Find the number of pairs of elements, one from the first subarray and one from the second, such that their bitwise xor has the k-th bit set.

# EXPLANATION:

Let’s look at answering a single query (k, L_1, R_1, L_2, R_2) first: speeding it up to answer multiple queries can come later.

Suppose A_i \oplus A_j has its k-th bit set. This is only possible when:

• A_i has its k-th bit set and A_j doesn’t; or
• A_j has its k-th bit set and A_i doesn’t

In particular, if take some A_i from [L_1, R_1] with its k-th bit set, we can pair it with any A_j from [L_2, R_2] whose k-th bit is unset.
Similarly, if take some A_i from [L_1, R_1] with its k-th bit unset, we can pair it with any A_j from [L_2, R_2] whose k-th bit is set.

This gives us a rather simple solution:

• Let S_1 be the number of elements in subarray [L_1, R_1] that have the k-th bit set
• Let U_1 be the number of elements in subarray [L_1, R_1] that have the k-th bit unset
• Let S_2 be the number of elements in subarray [L_2, R_2] that have the k-th bit set
• Let U_2 be the number of elements in subarray [L_2, R_2] that have the k-th bit unset

Then, the answer to this query is simply S_1\cdot U_2 + S_2\cdot U_1.

Computing S_1, S_2, U_1, U_2 is easy to do by looping across the subarrays, but that’s not fast enough to answer multiple queries: we need something a bit faster.

### Using prefix sums

Notice that, if k is fixed, we can treat each element of the array as being either 0 or 1 depending on whether it has the k-th bit set or not.

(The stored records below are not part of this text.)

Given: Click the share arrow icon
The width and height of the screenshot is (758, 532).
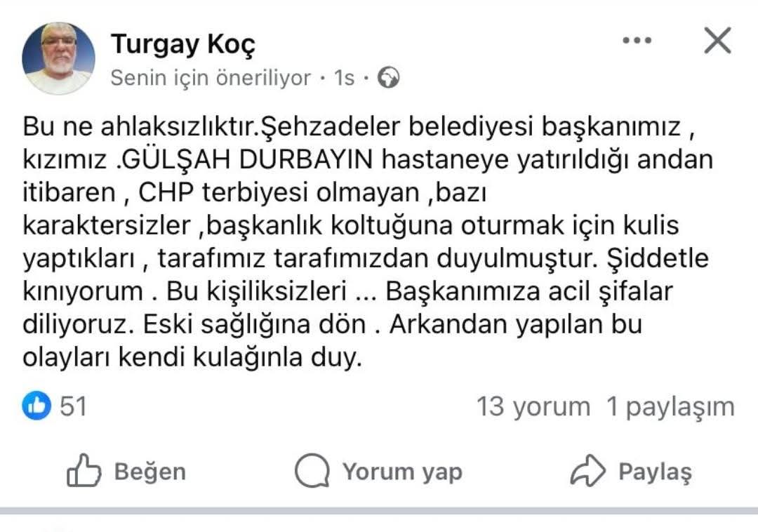Looking at the screenshot, I should (588, 471).
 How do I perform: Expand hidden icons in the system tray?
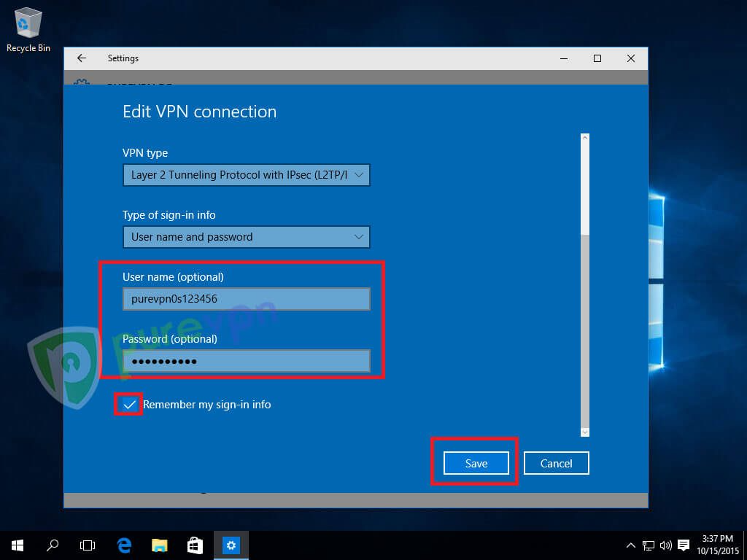(x=630, y=545)
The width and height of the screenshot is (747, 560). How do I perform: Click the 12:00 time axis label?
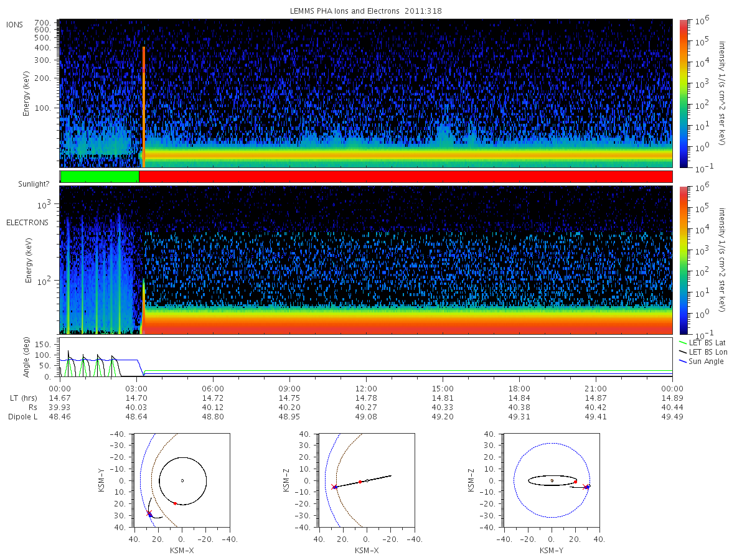366,387
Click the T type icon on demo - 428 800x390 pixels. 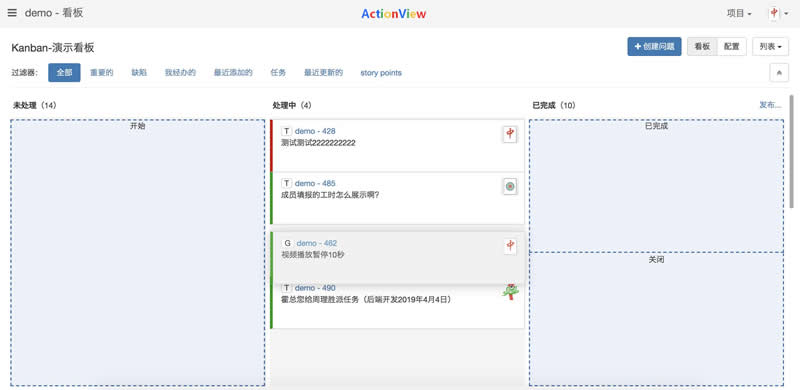(287, 131)
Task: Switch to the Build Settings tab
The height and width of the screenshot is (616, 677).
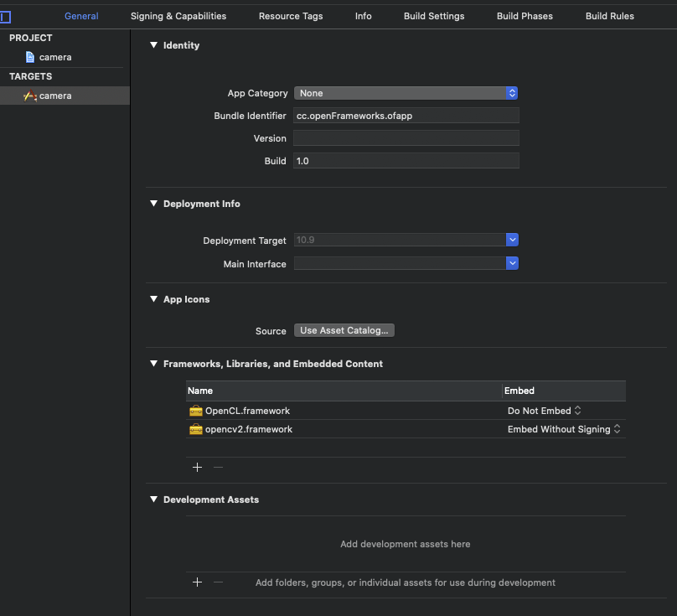Action: [433, 16]
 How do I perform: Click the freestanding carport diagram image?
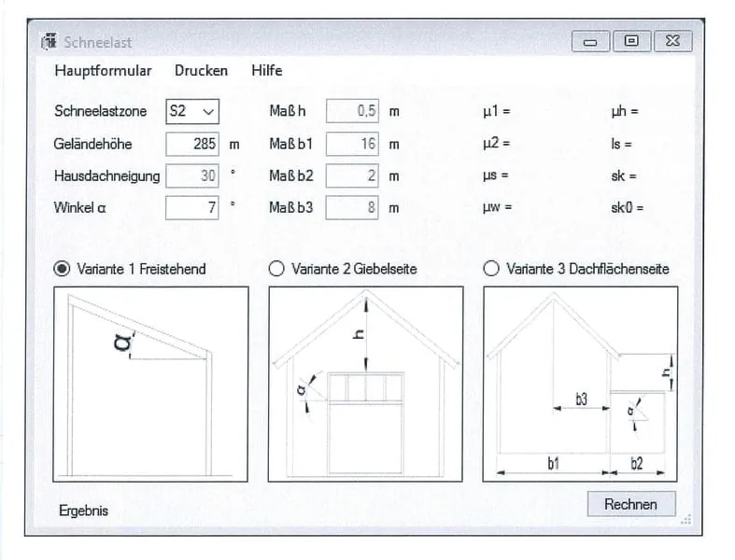click(151, 384)
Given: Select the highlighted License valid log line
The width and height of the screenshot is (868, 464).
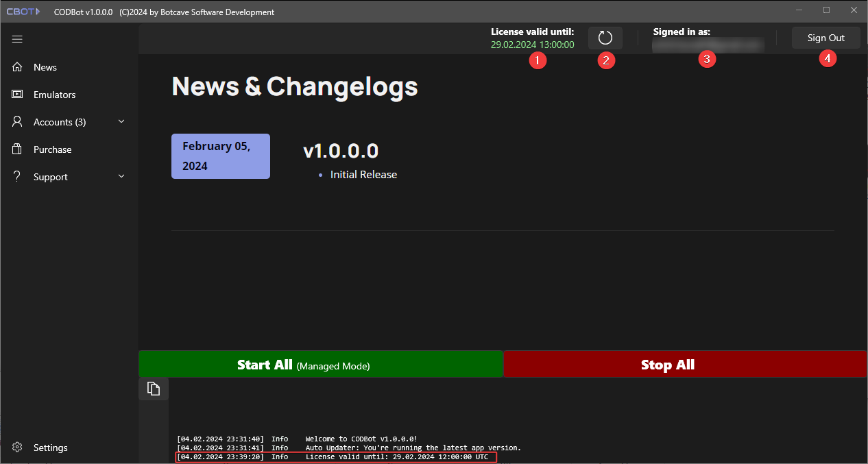Looking at the screenshot, I should [x=335, y=457].
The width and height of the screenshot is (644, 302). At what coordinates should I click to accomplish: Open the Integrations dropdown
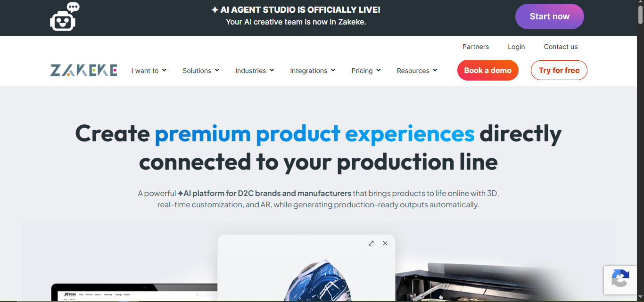pyautogui.click(x=313, y=71)
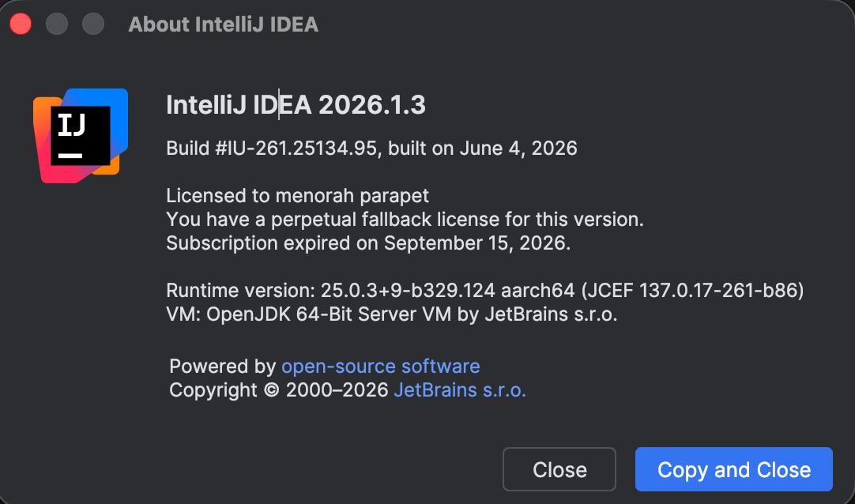Click the Close button

(x=559, y=469)
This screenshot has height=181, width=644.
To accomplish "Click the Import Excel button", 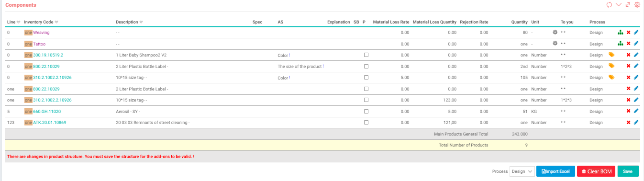I will (555, 171).
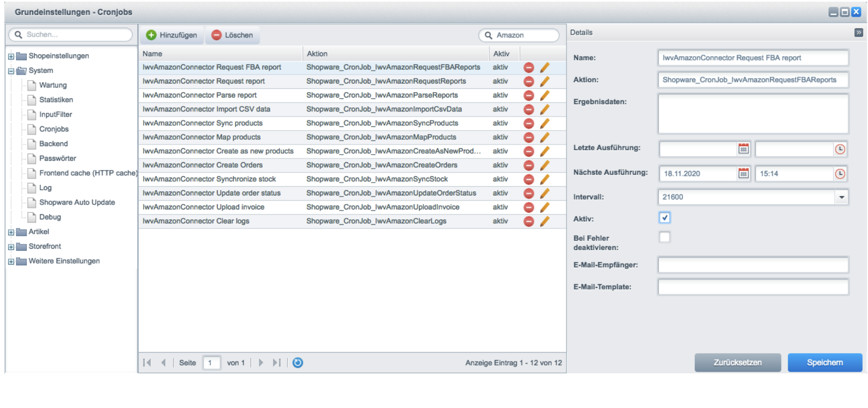Expand the Weitere Einstellungen folder
This screenshot has height=408, width=868.
[x=11, y=261]
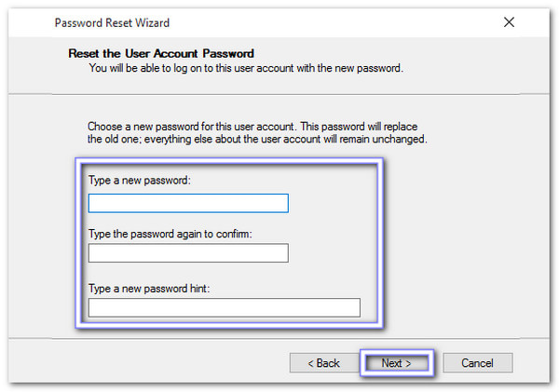Click the empty title bar area beside the title
The image size is (559, 392).
pos(326,22)
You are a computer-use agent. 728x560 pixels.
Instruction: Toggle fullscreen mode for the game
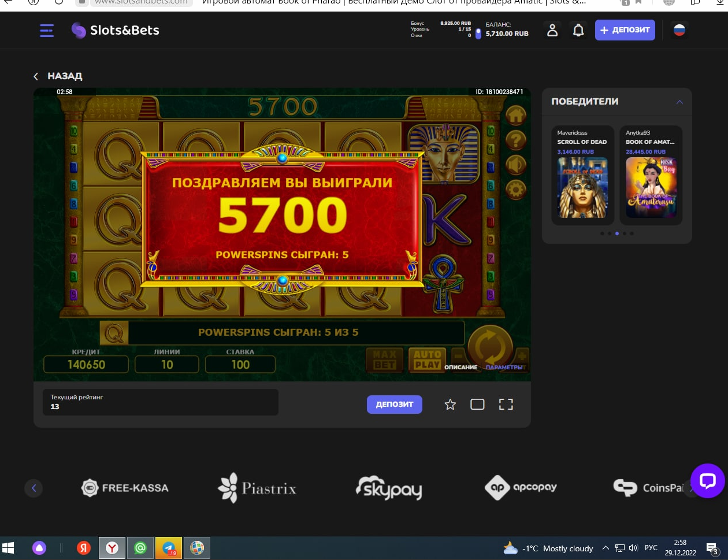(x=506, y=405)

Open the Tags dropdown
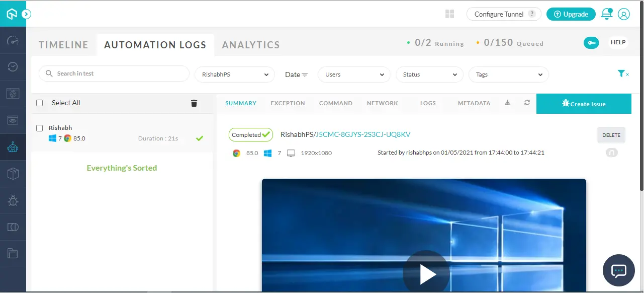tap(508, 74)
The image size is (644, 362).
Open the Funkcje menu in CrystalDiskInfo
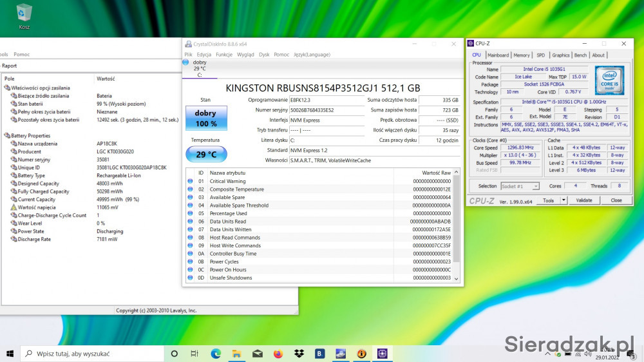click(224, 55)
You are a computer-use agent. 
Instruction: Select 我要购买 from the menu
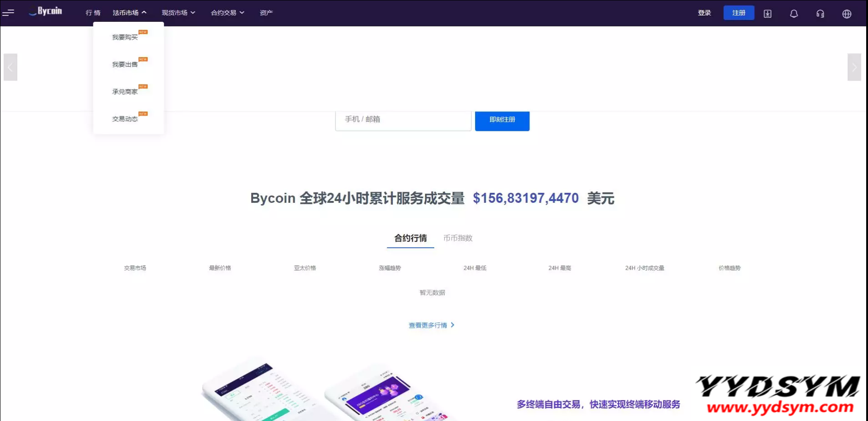point(125,37)
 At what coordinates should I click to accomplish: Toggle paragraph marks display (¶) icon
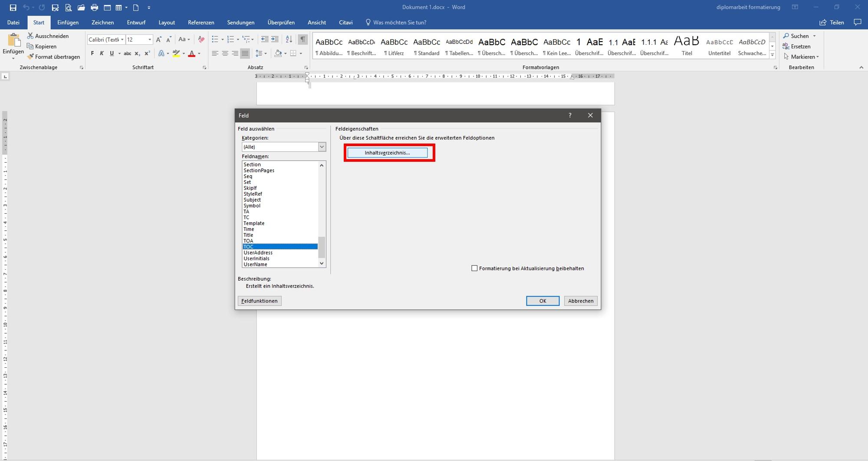point(303,39)
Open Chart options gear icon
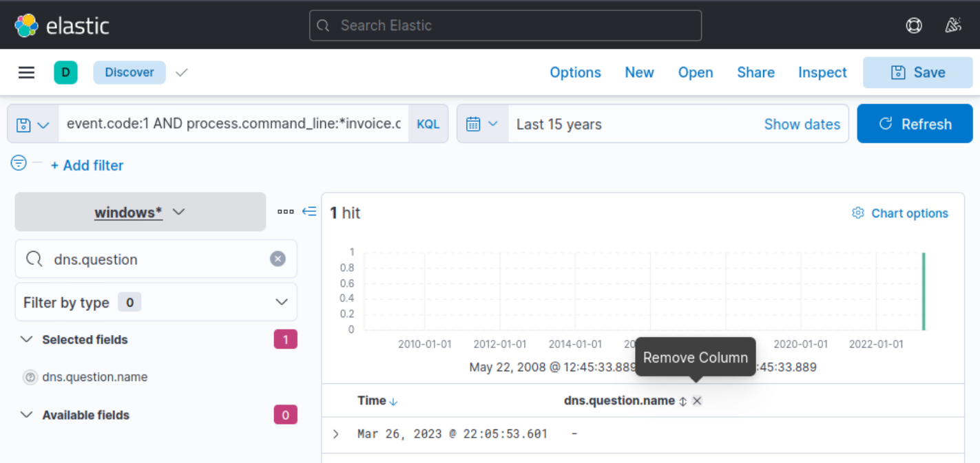Screen dimensions: 980x463 pyautogui.click(x=858, y=213)
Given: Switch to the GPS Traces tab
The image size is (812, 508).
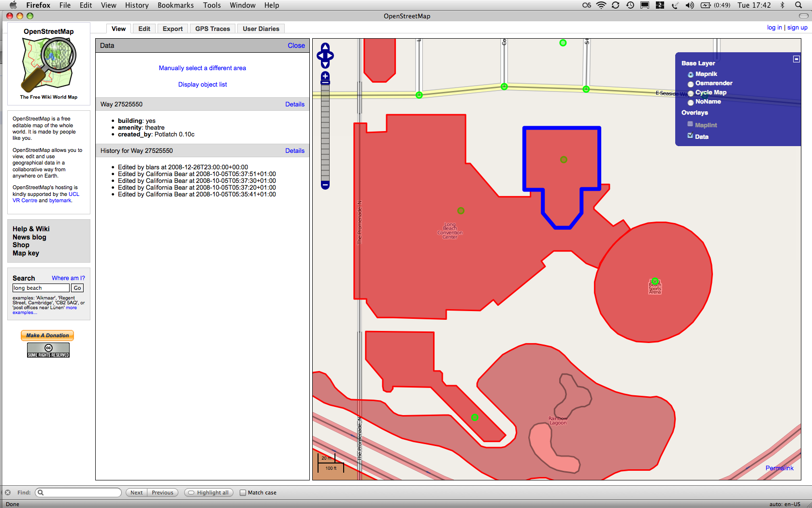Looking at the screenshot, I should pos(212,29).
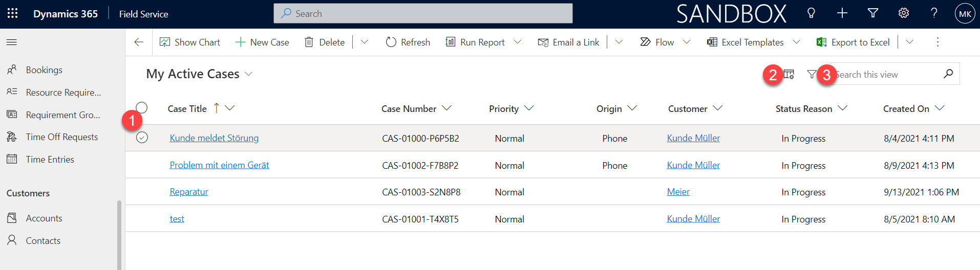Collapse the site map hamburger menu
The image size is (980, 270).
click(x=12, y=42)

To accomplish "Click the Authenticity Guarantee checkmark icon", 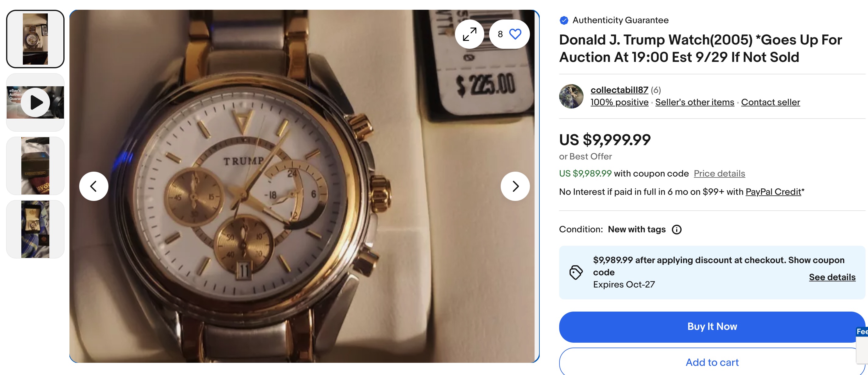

Then, the above variables simplify quite nicely:

• S_1 and S_2 are the number of ones in their respective ranges, or more specifically, just the sums of those ranges.
• U_1 and U_2 are the number of zeros in their respective ranges. Knowing S_1, S_2, and the lengths of the ranges is enough to compute these values (since S_1 + U_1 = R_1-L_1 + 1 and S_2 + U_2 = R_2+L_2-1).

Computing range sums quickly is a well-known application of prefix sums.
We need to maintain separate prefix sums for each k, but there are only 60 possible values of k anyway so this is not an issue.

That is, for each 0 \leq k \lt 60, let pref_{k, i} denote the number of elements in [1, i] that have the k-th bit set.
Then,

• S_1 = pref_{k, R_1} - pref_{k, L_1-1}
• S_2 = pref_{k, R_2} - pref_{k, L_2-1}
• U_1 and U_2 can be computed as noted above.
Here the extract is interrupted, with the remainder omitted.